En estas cosas era supersticioso, cauteloso, como cualquier ruso, no quería pedir demasiado a la suerte.

– Mi vida es rica en potenciales -dijo, y Lydia simuló que comprendía.

Se detuvieron un momento para acondicionar mejor la bolsa.

– Ahí están de nuevo -dijo ella. Saludó con la mano al auto de la milicia que iba por el camino de arriba, y esta vez los dos policías, ambos de uniforme, contestaron el saludo.

– ¿Y usted, esposos en potencia?

– Tuve un amante -le informó, la palabra, liubovnik, casi una jactancia-. Alguien mayor. Cuarenta y uno.

– ¿Y qué ocurrió?

– La política lo interrumpió.

En su voz hubo un tono demasiado categórico, y por un instante Czesich sufrió un debate interno. Ese tono parecía un clamor, una tristeza contenida; y como amigo, como padre, como amigo de su padre deseó liberarla.

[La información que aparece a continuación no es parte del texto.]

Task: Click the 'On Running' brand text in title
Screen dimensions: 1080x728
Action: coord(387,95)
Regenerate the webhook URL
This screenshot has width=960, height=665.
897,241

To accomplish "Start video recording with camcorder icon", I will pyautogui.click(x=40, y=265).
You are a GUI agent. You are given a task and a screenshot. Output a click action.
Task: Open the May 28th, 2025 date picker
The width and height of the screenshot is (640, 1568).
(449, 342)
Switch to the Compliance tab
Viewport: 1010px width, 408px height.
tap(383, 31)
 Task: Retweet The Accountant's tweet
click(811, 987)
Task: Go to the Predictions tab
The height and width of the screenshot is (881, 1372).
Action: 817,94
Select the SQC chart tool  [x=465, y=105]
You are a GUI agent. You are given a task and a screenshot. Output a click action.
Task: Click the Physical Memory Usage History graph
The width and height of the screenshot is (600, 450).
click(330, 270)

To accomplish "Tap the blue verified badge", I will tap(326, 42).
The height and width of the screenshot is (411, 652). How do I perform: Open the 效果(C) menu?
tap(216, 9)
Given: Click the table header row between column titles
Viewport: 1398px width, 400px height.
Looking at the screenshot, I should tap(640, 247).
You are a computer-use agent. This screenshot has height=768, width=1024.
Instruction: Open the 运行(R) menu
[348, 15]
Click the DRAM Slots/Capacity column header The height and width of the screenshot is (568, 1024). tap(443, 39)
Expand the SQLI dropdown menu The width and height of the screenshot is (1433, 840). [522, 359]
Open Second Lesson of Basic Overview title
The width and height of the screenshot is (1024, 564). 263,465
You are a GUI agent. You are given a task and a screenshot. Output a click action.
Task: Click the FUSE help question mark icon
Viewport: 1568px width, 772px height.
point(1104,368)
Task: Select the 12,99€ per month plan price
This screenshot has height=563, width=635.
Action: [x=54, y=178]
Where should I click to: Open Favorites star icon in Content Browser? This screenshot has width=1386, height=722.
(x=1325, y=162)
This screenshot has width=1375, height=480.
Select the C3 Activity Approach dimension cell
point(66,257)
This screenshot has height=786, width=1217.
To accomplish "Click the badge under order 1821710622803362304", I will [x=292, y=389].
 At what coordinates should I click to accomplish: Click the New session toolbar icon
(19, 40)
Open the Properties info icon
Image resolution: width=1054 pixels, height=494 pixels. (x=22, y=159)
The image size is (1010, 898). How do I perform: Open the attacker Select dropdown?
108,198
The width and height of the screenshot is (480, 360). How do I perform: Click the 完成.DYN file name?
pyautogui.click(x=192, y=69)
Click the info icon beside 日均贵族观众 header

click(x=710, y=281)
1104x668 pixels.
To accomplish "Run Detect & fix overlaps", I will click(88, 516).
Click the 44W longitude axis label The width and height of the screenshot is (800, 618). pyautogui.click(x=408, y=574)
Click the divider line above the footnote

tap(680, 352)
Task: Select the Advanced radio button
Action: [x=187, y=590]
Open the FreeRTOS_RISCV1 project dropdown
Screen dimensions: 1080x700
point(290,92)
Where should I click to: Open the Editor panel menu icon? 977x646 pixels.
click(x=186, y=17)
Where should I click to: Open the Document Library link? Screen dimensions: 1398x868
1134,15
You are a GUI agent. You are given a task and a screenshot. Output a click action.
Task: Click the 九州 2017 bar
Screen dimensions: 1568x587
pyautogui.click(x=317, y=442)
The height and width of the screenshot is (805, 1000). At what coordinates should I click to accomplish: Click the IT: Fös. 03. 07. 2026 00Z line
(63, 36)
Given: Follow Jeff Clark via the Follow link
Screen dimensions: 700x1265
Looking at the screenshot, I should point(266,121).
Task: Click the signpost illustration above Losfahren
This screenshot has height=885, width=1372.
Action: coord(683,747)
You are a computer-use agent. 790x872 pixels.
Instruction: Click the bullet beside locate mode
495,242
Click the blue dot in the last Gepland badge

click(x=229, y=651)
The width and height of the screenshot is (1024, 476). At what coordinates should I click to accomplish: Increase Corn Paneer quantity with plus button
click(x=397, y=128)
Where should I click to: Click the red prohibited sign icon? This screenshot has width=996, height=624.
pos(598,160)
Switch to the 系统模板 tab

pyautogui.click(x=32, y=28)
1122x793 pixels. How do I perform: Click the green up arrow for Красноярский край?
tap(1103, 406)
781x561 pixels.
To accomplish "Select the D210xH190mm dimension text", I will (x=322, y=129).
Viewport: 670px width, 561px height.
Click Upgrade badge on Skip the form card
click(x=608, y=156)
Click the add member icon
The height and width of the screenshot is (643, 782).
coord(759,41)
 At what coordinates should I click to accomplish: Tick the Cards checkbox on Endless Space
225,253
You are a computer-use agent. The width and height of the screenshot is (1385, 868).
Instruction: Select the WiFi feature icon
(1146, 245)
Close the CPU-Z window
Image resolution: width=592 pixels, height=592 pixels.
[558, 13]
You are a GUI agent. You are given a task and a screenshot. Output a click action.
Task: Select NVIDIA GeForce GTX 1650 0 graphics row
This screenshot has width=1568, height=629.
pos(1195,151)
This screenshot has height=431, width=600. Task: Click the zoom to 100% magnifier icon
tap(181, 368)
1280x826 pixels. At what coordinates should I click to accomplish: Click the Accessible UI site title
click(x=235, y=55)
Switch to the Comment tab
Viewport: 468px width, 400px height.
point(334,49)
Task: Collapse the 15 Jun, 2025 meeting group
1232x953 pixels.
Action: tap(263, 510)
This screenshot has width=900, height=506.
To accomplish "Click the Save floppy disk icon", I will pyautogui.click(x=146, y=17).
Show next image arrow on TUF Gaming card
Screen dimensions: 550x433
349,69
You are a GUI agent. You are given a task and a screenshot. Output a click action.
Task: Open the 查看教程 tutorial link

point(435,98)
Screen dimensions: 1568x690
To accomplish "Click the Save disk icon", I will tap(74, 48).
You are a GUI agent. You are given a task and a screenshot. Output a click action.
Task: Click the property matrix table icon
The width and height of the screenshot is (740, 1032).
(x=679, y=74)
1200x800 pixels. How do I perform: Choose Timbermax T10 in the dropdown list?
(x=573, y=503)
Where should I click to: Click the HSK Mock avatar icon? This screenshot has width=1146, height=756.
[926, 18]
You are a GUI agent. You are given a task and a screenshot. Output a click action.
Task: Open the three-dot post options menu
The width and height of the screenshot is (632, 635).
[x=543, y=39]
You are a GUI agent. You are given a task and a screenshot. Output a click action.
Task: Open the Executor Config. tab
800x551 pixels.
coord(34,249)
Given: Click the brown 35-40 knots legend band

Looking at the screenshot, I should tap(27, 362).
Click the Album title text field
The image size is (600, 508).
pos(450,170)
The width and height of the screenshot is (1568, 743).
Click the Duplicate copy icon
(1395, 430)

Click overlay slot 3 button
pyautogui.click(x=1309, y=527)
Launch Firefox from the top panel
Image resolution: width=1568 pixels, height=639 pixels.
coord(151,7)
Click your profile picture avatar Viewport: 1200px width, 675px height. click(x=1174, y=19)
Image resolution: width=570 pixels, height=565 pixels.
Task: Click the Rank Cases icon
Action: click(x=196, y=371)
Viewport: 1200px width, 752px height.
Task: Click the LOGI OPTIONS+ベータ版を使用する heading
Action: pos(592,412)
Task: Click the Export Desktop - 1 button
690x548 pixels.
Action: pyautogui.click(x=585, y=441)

Pero ya veía las cúpulas doradas de la iglesia, reluciendo por encima de una cortina de arboles, y decidió dejar tranquilos los secretos de Lydia.

A la entrada del cementerio miró por encima del hombro a los guardaespaldas. El hombre sentado al lado del conductor le hizo un gesto con la mano como diciendo:

– Dejen la bolsa, la cuidaremos -y Czesich movió la cabeza agradeciendo.

Entraron en el cementerio sombreado.

– Aquí es donde le dispararon, entonces, al sereno -dijo Czesich.

Lydia asintió. Su cara cambió como si hubiesen pasado de la luz a la sombra, y una idea surgió en la cabeza a Czesich. No, pensó, imposible. Las únicas palabras que había oído asociadas con el sereno de la iglesia eran "santo" y "asesinado", y ninguna de ellas parecía encajar muy bien con esta linda joven conjugo de melocotón en la cara. Una tragedia de tal dimensión no encuadraba con la opinión que tenía de ella.